**To do**
a) In the passage on teacher skill and class size, who often teaches the students with the worst test scores?
b) Name every person mentioned in the passage on teacher skill and class size.
c) Reproduce the part of the passage on teacher skill and class size starting at "This poor logic" and ending at "permeate our society.".

But Gladwell discusses these as skills in a way that assumes some got ‘em and some don’t and probably won’t ever or won’t get ‘em fast enough. Aren’t these also functions of class size? Doesn’t this analysis amount to stating that the key teacher skill is the ability to make a large class feel like a small class? To make teaching feel more like tutoring?

And isn’t Gladwell’s logic analogous to Hanushek’s but with more ethical criteria? Both basically argue, “Let’s assume we won’t get smaller classes. That means we need teachers (seen as a static set of skills) with more inborn skills to make education improve.” Neither acknowledges that smaller classes would logically make it more likely that those who lack key skills initially would acquire them in the first couple years. Made not born. Not only because the classroom disorder stakes are lower and teachers are less likely to resort to counterproductive control strategies, but also that they’re simply less likely to leave the profession before they get good.

This poor logic suffers from the problem of ignoring the passage of time, ignoring the fact that teachers usually start weak and end strong. It sees things synchronically rather than diachronically. Those getting the worst test scores are often taught by those with the least experience. So we’re not in the easier-to-solve situation where some students are simply stuck with a teacher who will never be good, but that teachers who are (or have become) good have the bargaining power to switch to schools (or assignments within the same school) where the students are easier to teach anyway. Plus those students are generally whiter and richer, more like the average teacher culturally. Good teachers do not magically escape the classism and White Supremacy that permeate our society.

Suppose that Mrs. Brown and Mr. Smith both teach a classroom of third graders who score at the fiftieth percentile on math and reading tests on the first day of school, in September. When the students are retested, in June, Mrs. Brown’s class scores at the seventieth percentile, while Mr. Smith’s students have fallen to the fortieth percentile.

**Data block**
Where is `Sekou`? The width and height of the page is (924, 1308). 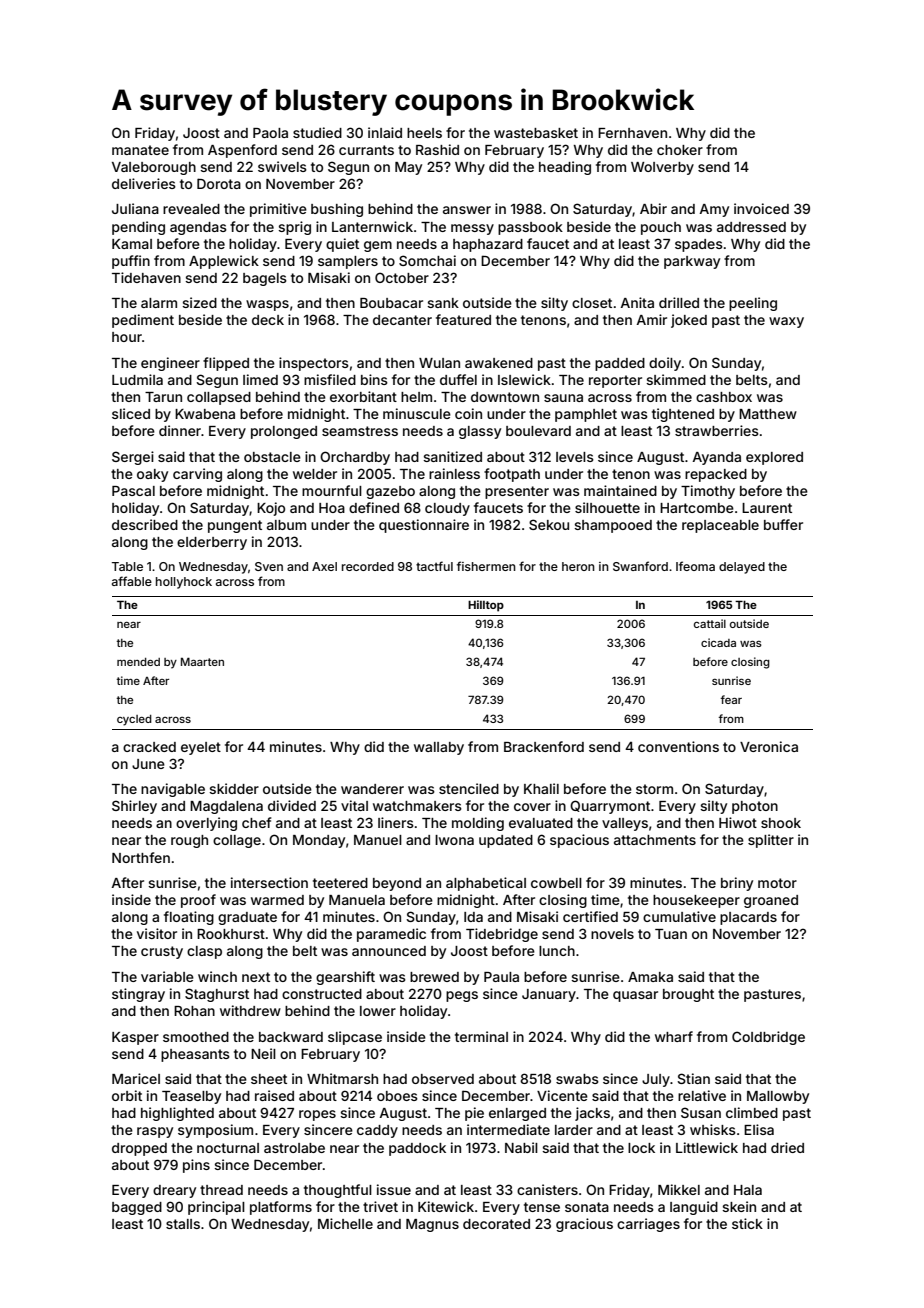 Sekou is located at coordinates (549, 524).
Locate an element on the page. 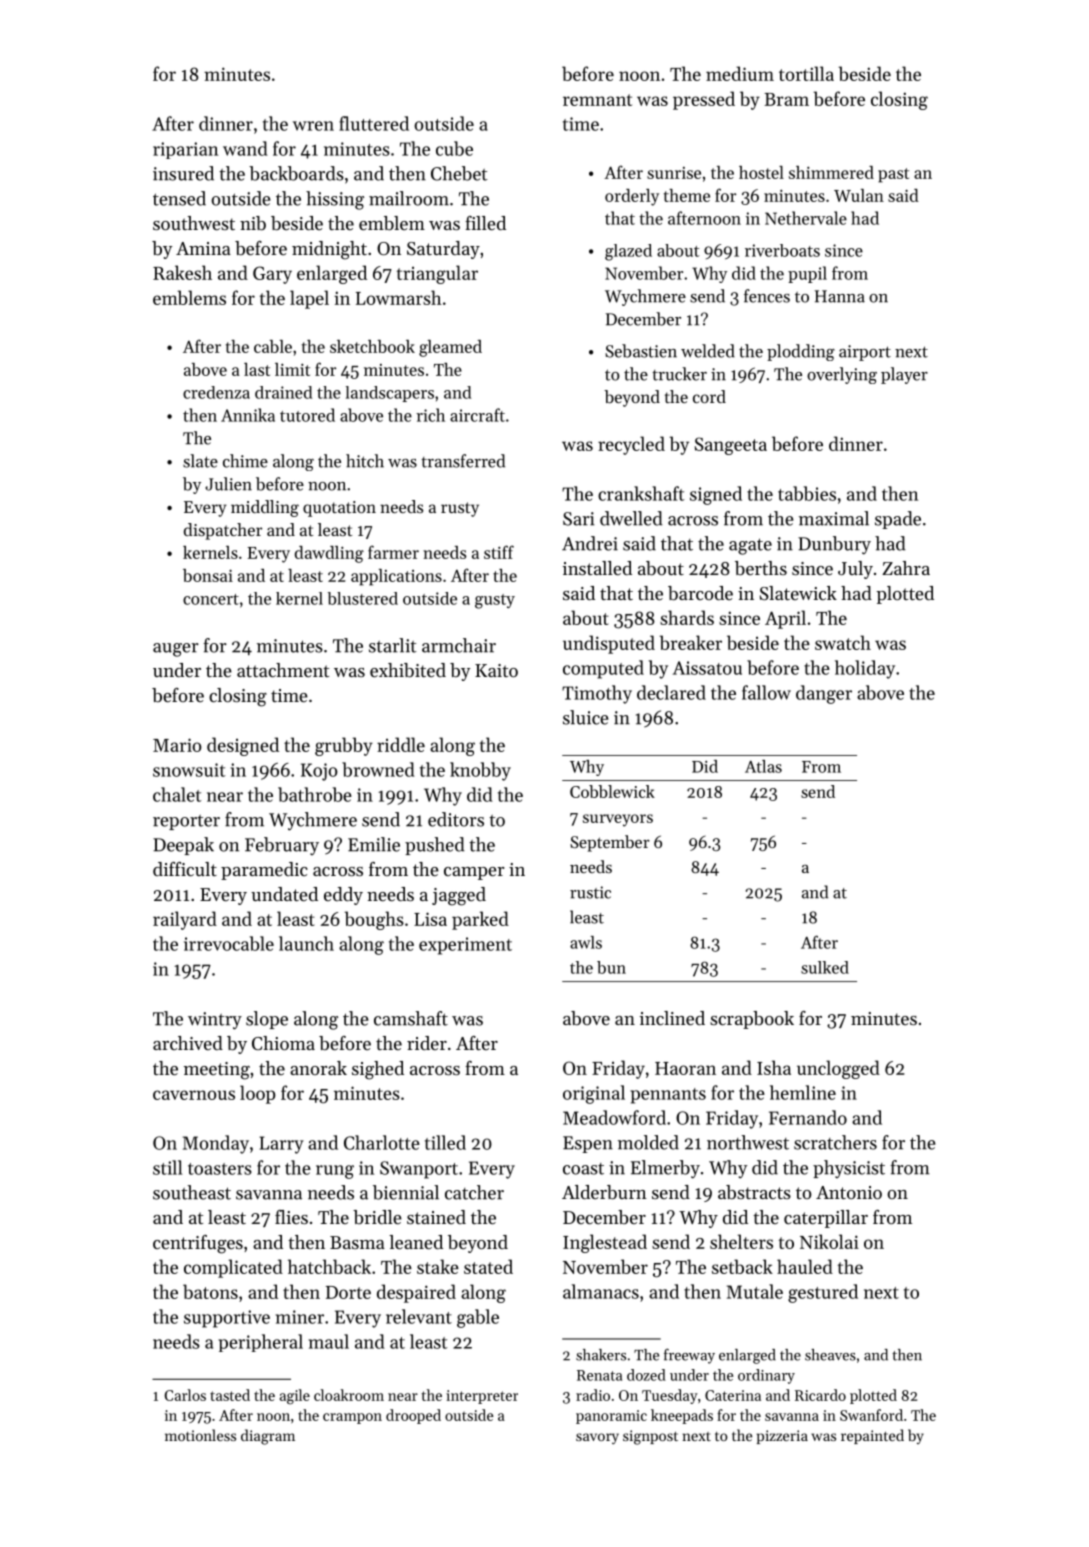  gable is located at coordinates (478, 1318).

**Solutions by task**
a) Those with the least experience.

b) Gladwell, Hanushek, Mrs. Brown, Mr. Smith

c)
This poor logic suffers from the problem of ignoring the passage of time, ignoring the fact that teachers usually start weak and end strong. It sees things synchronically rather than diachronically. Those getting the worst test scores are often taught by those with the least experience. So we’re not in the easier-to-solve situation where some students are simply stuck with a teacher who will never be good, but that teachers who are (or have become) good have the bargaining power to switch to schools (or assignments within the same school) where the students are easier to teach anyway. Plus those students are generally whiter and richer, more like the average teacher culturally. Good teachers do not magically escape the classism and White Supremacy that permeate our society.